======== SOURCE PASSAGE ========
# Help? Please? potty training.



## Joe (Apr 9, 2005)

I sympathize with your problem. But this is quite normal I have to say.
We had that very same problem with Kia and it went away when she was approx. 6 months old. And the very same with Lila (our other Golden), in her case it took approx. one more month longer. She is now 8months old and it still happens, but very very rarely.
It's just that your golden is still a puppy. 
Please if you have patience, never scold Abbiedale for such accident unless you catch him in the act.
He is really not urinating deliberately, even if it may seem like it. It is just that his bladder is not fully developed to hold the urine.
Any excitiment can cause urinating. Also their memory span is very short at this age. He is still learning, don't forget that 
Believe me, this will come with time. 4 months, is still very young to expect from him to completely control his bladder, even if you consider him 
housebroken. 
Another scenario is if your puppy is not properly house broken, but I really think it's very easy to mistake it at this age with puppy bladder control problem.
Just keep on doing what you do now. Praise him a lot for doing it outside and accidents at home will happen less often and trust me... one day you will simply not remember when it happened the last time. 

Joe


----------



## Buffy & Abby's Mom (Nov 27, 2005)

I've had many dogs over the years. I heard a long time ago that puppies cannot be completely housebroken until they are 6 months because physically their bodies are not capable. Just like a baby usually is not trained til 2 years. My personal experiences with all of my puppies bear this out. Just think - you only have 2 more months to go!


----------



## monomer (Apr 21, 2005)
======== DATA IN THIS EXERCISE ========
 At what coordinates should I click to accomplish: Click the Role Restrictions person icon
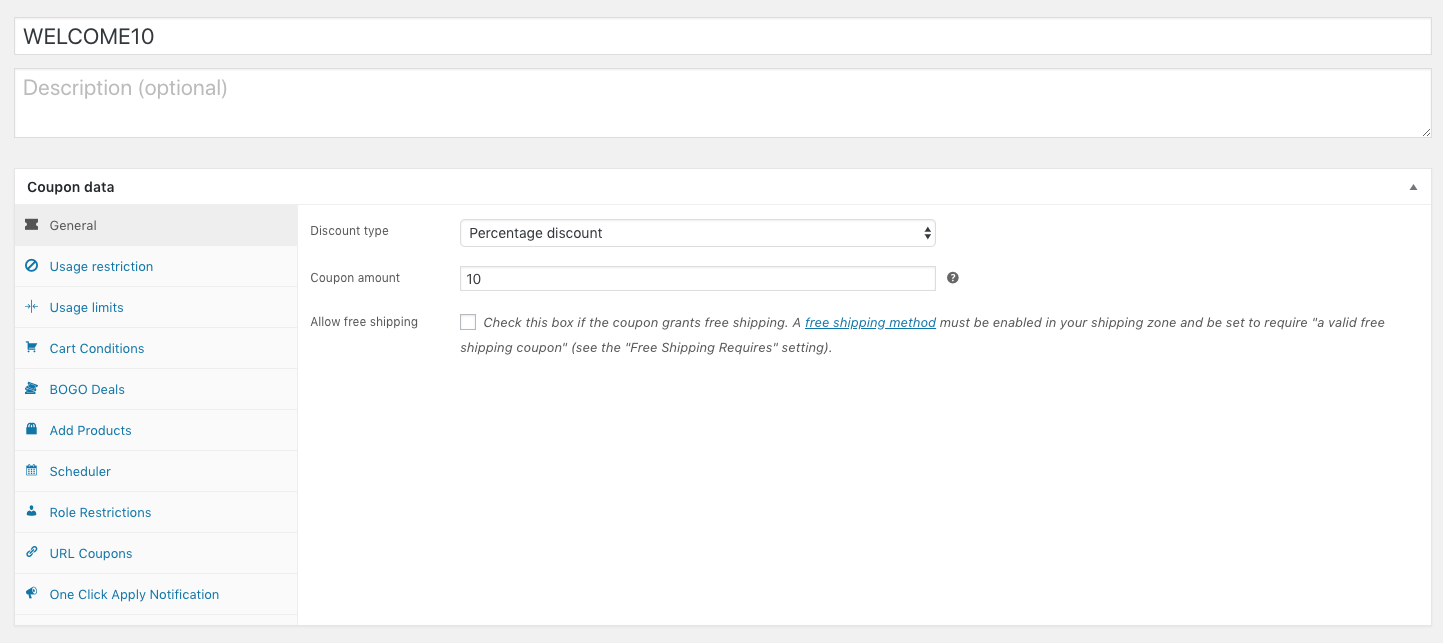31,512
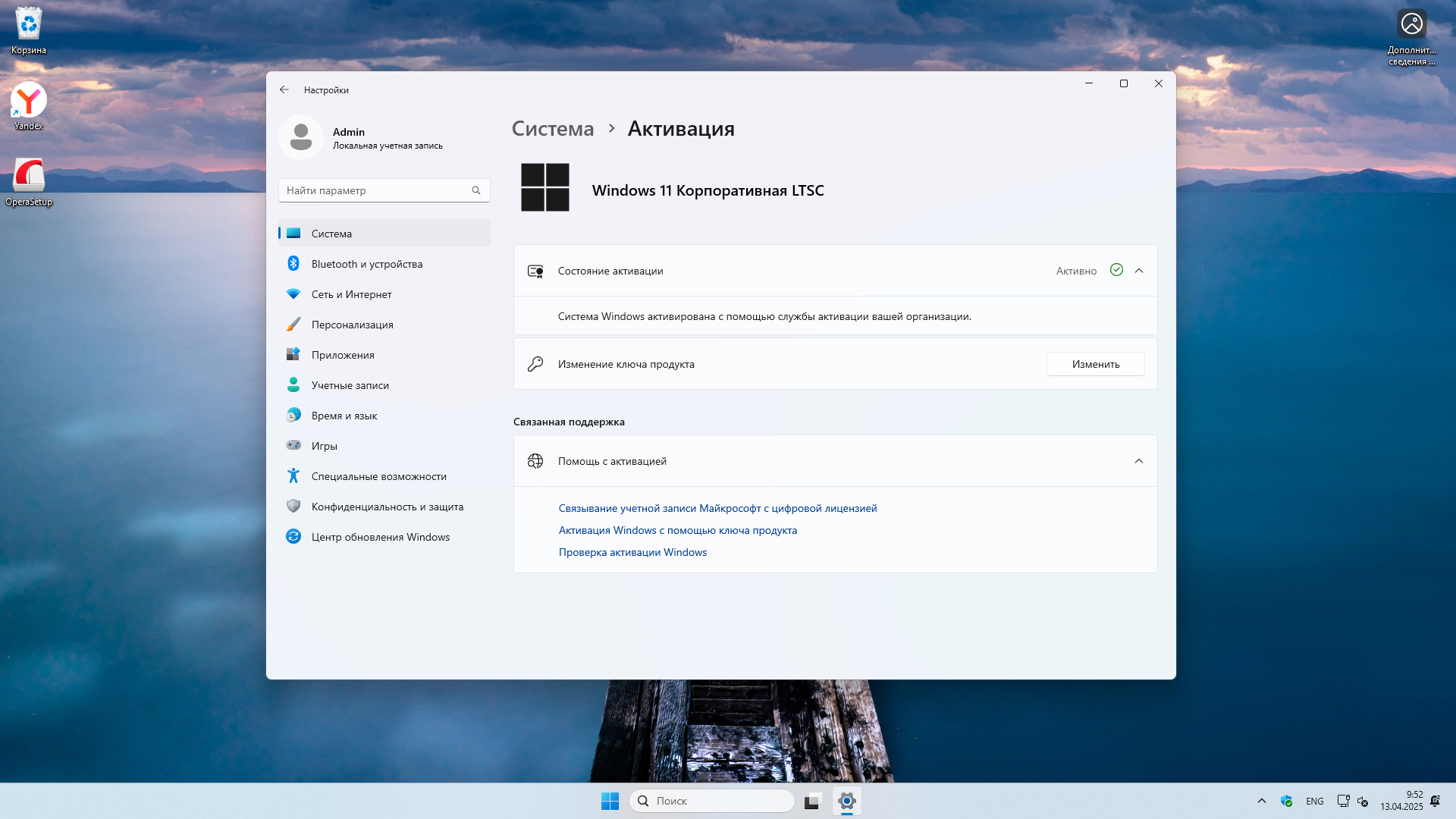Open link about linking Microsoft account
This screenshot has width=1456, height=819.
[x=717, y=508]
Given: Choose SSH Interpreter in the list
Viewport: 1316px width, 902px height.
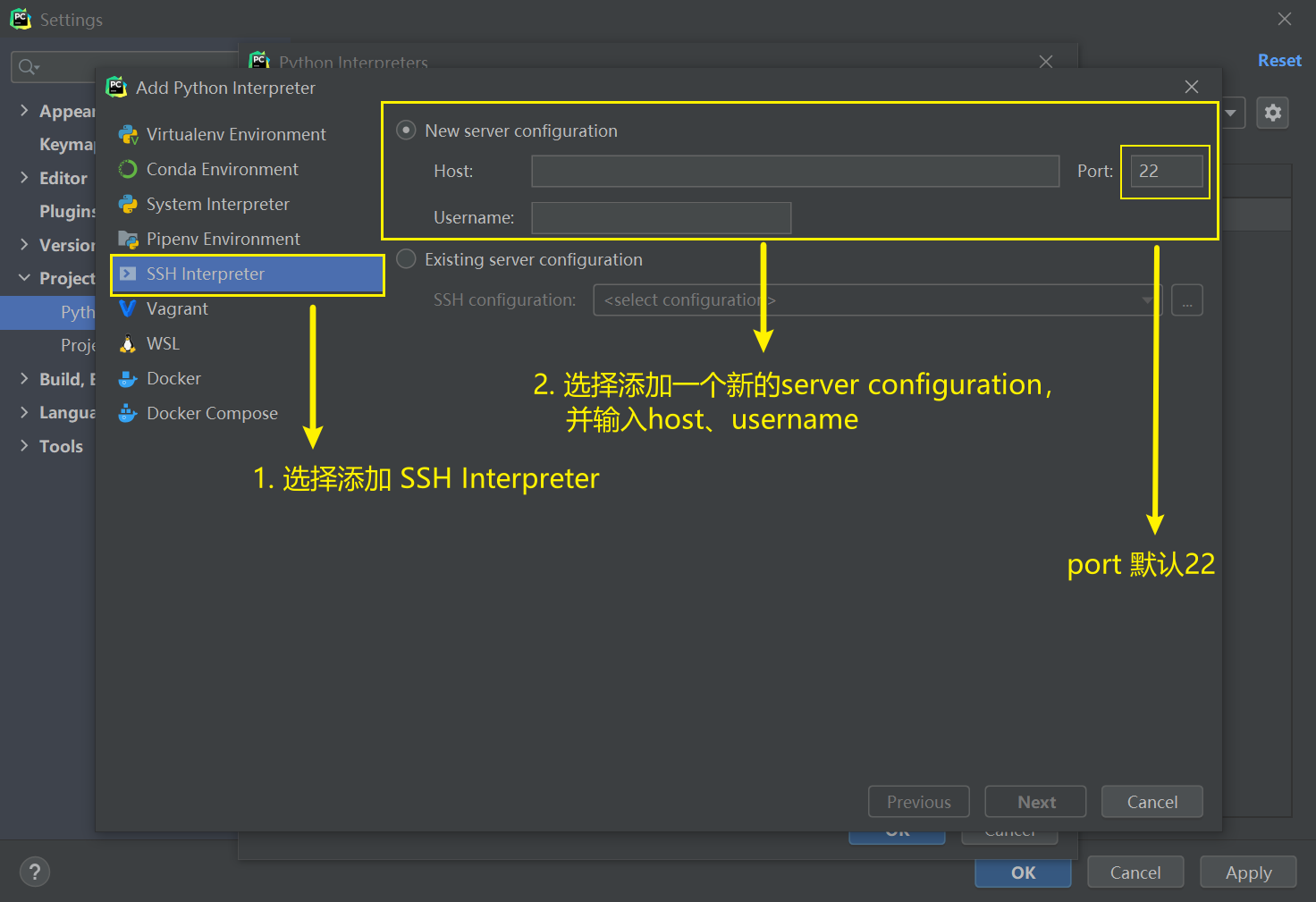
========
§ TASK REQUIREMENTS:
**a)** Retype the potty training thread from "We had that" through "in the act.", keeping every word and mark the same.
**b)** Repeat every one of the data-source rows above without any change, leaving the pictures out.

§ ANSWER LIST:
**a)**
We had that very same problem with Kia and it went away when she was approx. 6 months old. And the very same with Lila (our other Golden), in her case it took approx. one more month longer. She is now 8months old and it still happens, but very very rarely.
It's just that your golden is still a puppy. 
Please if you have patience, never scold Abbiedale for such accident unless you catch him in the act.

**b)**
 At what coordinates should I click to accomplish: Click the Role Restrictions person icon
31,512
Open link about linking Microsoft account
This screenshot has width=1456, height=819.
[x=717, y=508]
Given: Choose SSH Interpreter in the list
Viewport: 1316px width, 902px height.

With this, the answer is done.